65	We will need to have multiple parameters though. We have up to 6 parameters.
66
67	syscall get_tracing_info
68
69	first parameter : active traces mask (32 bits : 32 traces).
70
71
72	Concurrency
73
74	We must have per thread buffers. Then, no memory can be written by two threads
75	at once. It removes the need for locks (ok, atomic reservation was already doing
76	that) and removes false sharing.
77
78
79	Multiple traces
80
81	By having the number of active traces, we can allocate as much buffers as we
82	need. The only thing is that the buffers will only be allocated when receiving
83	the signal/starting the process and getting the number of traces actives.
84
85	It means that we must make sure to only update the data structures used by
86	tracing functions once the buffers are created.
87
88	When adding a new buffer, we should call the set_tracing_info syscall and give
89	the new buffers array to the kernel. It's an array of 32 pointers to user pages.

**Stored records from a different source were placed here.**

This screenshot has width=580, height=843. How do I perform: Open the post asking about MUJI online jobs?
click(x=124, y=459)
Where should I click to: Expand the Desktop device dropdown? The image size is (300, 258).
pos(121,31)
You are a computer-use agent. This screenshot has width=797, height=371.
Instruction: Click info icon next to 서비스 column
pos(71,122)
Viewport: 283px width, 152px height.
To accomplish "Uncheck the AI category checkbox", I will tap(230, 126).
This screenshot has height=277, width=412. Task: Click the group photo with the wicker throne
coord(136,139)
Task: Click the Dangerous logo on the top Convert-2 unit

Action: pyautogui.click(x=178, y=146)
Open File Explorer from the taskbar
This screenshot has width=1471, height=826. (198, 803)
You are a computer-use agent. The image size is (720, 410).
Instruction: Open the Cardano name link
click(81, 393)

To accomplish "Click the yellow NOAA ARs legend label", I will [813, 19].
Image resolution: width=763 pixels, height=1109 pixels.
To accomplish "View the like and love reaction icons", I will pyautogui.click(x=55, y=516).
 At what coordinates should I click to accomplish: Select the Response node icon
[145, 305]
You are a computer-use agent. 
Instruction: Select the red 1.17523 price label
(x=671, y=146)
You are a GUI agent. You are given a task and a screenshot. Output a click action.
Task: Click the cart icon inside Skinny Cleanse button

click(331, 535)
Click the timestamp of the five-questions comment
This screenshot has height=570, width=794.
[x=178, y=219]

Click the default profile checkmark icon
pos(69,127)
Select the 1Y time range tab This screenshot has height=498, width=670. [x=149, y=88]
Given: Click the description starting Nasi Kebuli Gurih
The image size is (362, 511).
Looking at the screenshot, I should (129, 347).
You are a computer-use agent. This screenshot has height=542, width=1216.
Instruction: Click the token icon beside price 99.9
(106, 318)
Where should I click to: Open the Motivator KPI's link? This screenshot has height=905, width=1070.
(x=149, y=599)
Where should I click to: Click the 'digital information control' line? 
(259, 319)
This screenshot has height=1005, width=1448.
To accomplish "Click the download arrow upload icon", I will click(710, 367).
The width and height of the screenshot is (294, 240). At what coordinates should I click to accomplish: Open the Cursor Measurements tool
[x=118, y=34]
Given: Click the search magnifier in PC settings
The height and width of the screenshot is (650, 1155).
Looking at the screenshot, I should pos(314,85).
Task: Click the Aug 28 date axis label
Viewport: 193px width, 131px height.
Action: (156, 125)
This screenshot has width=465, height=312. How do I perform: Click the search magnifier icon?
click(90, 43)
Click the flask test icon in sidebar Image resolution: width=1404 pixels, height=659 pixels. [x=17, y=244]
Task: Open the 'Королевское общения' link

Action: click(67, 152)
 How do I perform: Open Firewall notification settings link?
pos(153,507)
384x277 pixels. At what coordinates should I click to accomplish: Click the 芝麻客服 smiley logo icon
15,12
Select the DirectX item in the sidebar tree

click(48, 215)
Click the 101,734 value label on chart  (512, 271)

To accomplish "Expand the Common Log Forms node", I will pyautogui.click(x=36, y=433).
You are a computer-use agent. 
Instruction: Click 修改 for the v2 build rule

90	They will be used by the kernel to get the last pages when the thread dies.
91
92	If we remove a trace, the kernel should stop the tracing, and then get the last
93	buffer for this trace. What is important is to make sure no writers are still
94	trying to write in a memory region that get desallocated.
95
96	For that, we will keep an atomic variable "tracing_level", which tells how many
97	times we are nested in tracing code (program code/signal handlers) for a
98	specific trace.
99
100	We could do that trace removal in two operations :
101
102	- Send an update tracing signal to the process
103	- the sig handler get the new tracing status, which tells that tracing is
104	disabled for the specific trace. It writes this status in the tracing
105	control structure of the process.
106	- If tracing_level is 0, well, it's fine : there are no potential writers in
107	the removed trace. It's up to us to buffer switch the removed trace, and,
108	after the control returns to us, set_tracing_info this page to NULL and
109	delete this memory area.
110	- Else (tracing_level > 0), flag the removed trace for later switch/delete.
111
112	It then returns control to the process.
113
114	- If the tracing_level was > 0, there was one or more writers potentially
115	accessing this memory area. When the control comes back to the writer, at the
116	end of the write in a trace, if the trace is marked for switch/delete and the
117	tracing_level is 0 (after the decrement of the writer itself), then the
118	writer must buffer switch, set_tracing_info to NULL and then delete the
119	memory area.
120
121
122	Filter
123
124	The update tracing info signal will make the thread get the new filter
125	information. Getting this information will also happen upon process creation.
126
127	parameter 2 for the get tracing info : array of 32 ints (32 bits).
128	Each integer is the filter mask for a trace. As there are up to 32 active
129	traces, we have 32 integers for filter.
130
131
132	Buffer switch
133
134	There could be a tracing_buffer_switch system call, that would give the page
135	start address as parameter. The job of the kernel is to steal this page,
136	possibly replacing it with a zeroed page (we don't care about the content of the
137	page after the syscall).
138
139	Process dying
140
141	The kernel should be aware of the current pages used for tracing in each thread.
142	If a thread dies unexpectedly, we want the kernel to get the last bits of
143	information before the thread crashes.
144
145	syscall set_tracing_info
146
147	parameter 1 : array of 32 user space pointers to current pages or NULL.
148
149
150	Memory protection
151
152	We want each process to be usable to make a trace unreadable, and each process
153	to have its own memory space.
154
155	Two possibilities :
156
157	Either we create one channel per process, or we have per cpu tracefiles for all
158	the processes, with the specification that data is written in a monotically
159	increasing time order and that no process share a 4k page with another process.
160
161	The problem with having only one tracefile per cpu is that we cannot safely
162	steal a process'buffer upon a schedule change because it may be currently
163	writing to it.
164
165	It leaves the one tracefile per thread as the only solution.
166
167	Another argument in favor of this solution is the possibility to have mixed
168	32-64 bits processes on the same machine. Dealing with types will be easier.
169
170
171	Corrupted trace
172
173	A corrupted tracefile will only affect one thread. The rest of the trace will
174	still be readable.
175
176
177	Facilities
178
179	Upon process creation or when receiving the signal of trace info update, when a
180	new trace appears, the thread should write the facility information into it. It
181	must then have a list of registered facilities, all done at the thread level.
182
183	We must decide if we allow a facility channel for each thread. The advantage is
184	that we have a readable channel in flight recorder mode, while the disadvantage
185	is to duplicate the number of channels, which may become quite high. To follow
186	the general design of a high throughput channel and a low throughput channel for
187	vital information, I suggest to have a separate channel for facilities, per
188	trace, per process.
189
190
191
192
193
194